前回、私が愛用しているイタリアのファクトリーブランド「Caruso (カルーゾ)」のジャケットを紹介しました。
その中で、当時イタリア・ミラノに存在したCarusoの直営店で「風変わりな小物」を購入したことを紹介しました。2023年現在、もう販売を打ち切られてしまっているものかもしれませんが、この変わった小物である「Jacket Emptier」を紹介したいと思います。
Jacket Emptierとは
そもそも、このJacket Emptierという製品の位置付けは何でしょうか?Carusoの店舗で入手したフリーペーパーには、以下のようにあります。
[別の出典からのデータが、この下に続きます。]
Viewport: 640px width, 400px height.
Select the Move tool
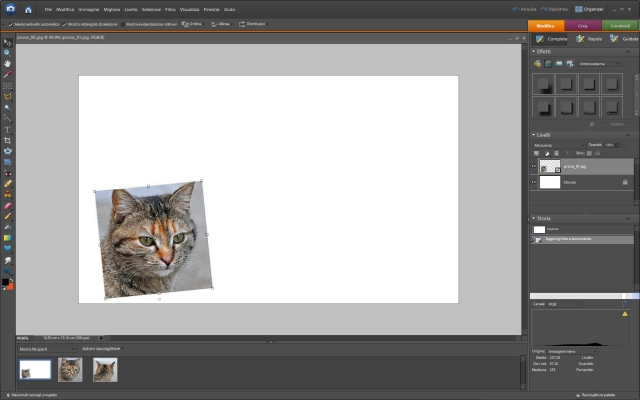pos(8,42)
外から帰宅した際に、ジャケットのポケットから中身を取り出して空にし、整理するオーガナイザーである。Pocket Emptier。Carusoが狙ったのは、一般的なPocket Emptierとは違い、ジャケットをしまうクローゼットに馴染む、さらには同ブランドの世界観「The Good Italian」を体現するもののようです。一般的なPocket Emptierとは、下の写真のような革や金属のトレイのイメージでしょうか。
CarusoのJacket Emptierは、見た目はジャケットの前身頃そのものです。
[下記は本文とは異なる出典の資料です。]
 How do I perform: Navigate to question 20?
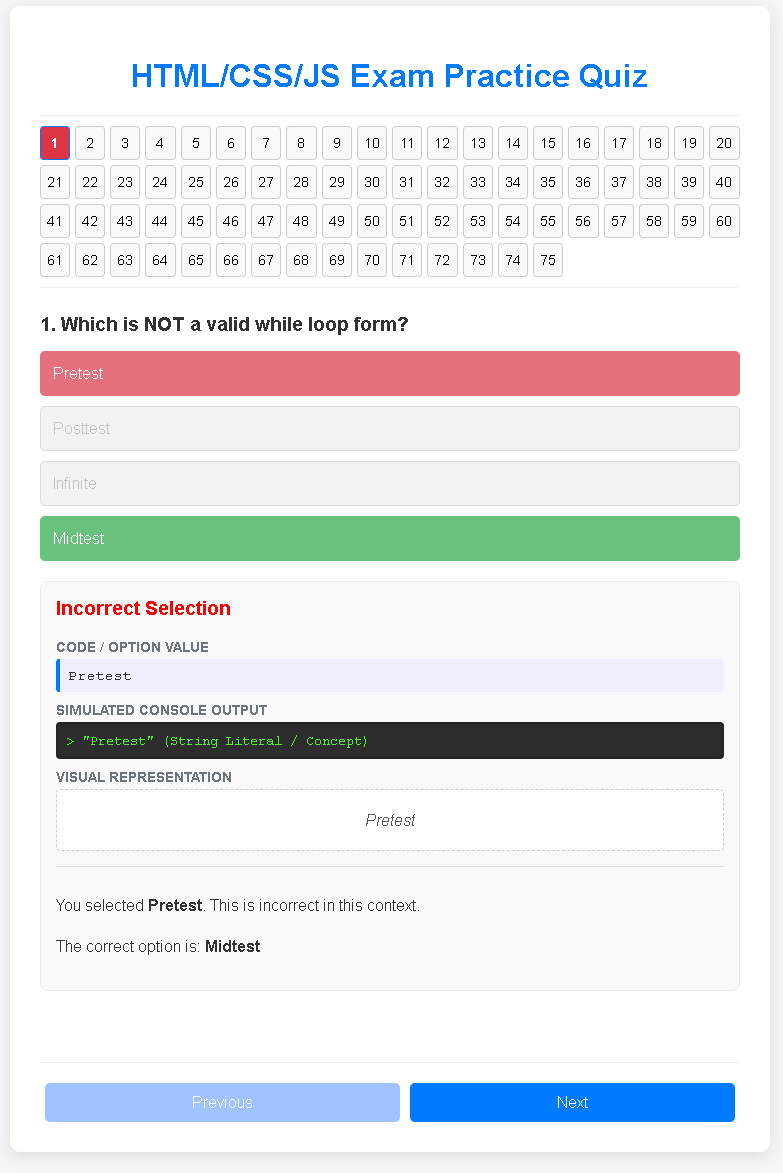[x=724, y=143]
しつけ糸が目につきますが、恐らくこれは外して使うべきものなのでしょう。
ジャケットの内ポケットが、そのまま小物入れとして機能するように作られています。
フラワーホールや身頃のボタンホールも、本物のジャケット同様に手でかがってあります。
表地は、前回紹介したジャケットと同様gobigoldのシリーズのもので、キャメルヘアー100%です。秋冬向けのスーチング (スーツ向け生地) のようです。私が店舗に赴いた際には、これとは別の生地で作られたものが2, 3パターンあったような記憶です。
Jacket Emptierの大きさは、実際のジャケットと非常に似通ったサイズです。もしかすると、売れ残りのジャケットをこのように加工してアップサイクルしているものなのかもしれません。タグを見てみると、サイズ50の服として売られていたような痕跡が伺えます。
私がこのJacket Emptierを購入したのは2017年ですが、2017年のジャケットにしてはラペルが細いような印象を受けるのも、売れ残りの再利用を思わせる一端です。
最後に
ちなみに、このJacket Emptierですが、価格は290ユーロでした。本当は洋服を買い求めたいところではあったのですが、前回も言及したように予算の都合上このJacket Emptierだけを手に店を後にすることになりました。
今回、2回連続でCarusoのアイテムを紹介しました。前回もメンションしましたが、Carusoは、私がトラッド系ファッションに足を踏み入れる際の入り口のひとつとなったブランドです。イタリアのファクトリーブランドの中だと、それほど上等な仕立てが光る部類ではないですが、今でも思い入れを感じています。
サルトリアル (アトリエメイド、と言った方が正しいかも) に軸足を置くようになってからは、Carusoを含むファクトリーの洋服を新たに手に取る機会は減りました。しかし、前回のキャメルヘアーのジャケットを含め、今でもクローゼットにはCarusoのジャケットが数着あり、今後もじっくり愛用していきたいと考えています。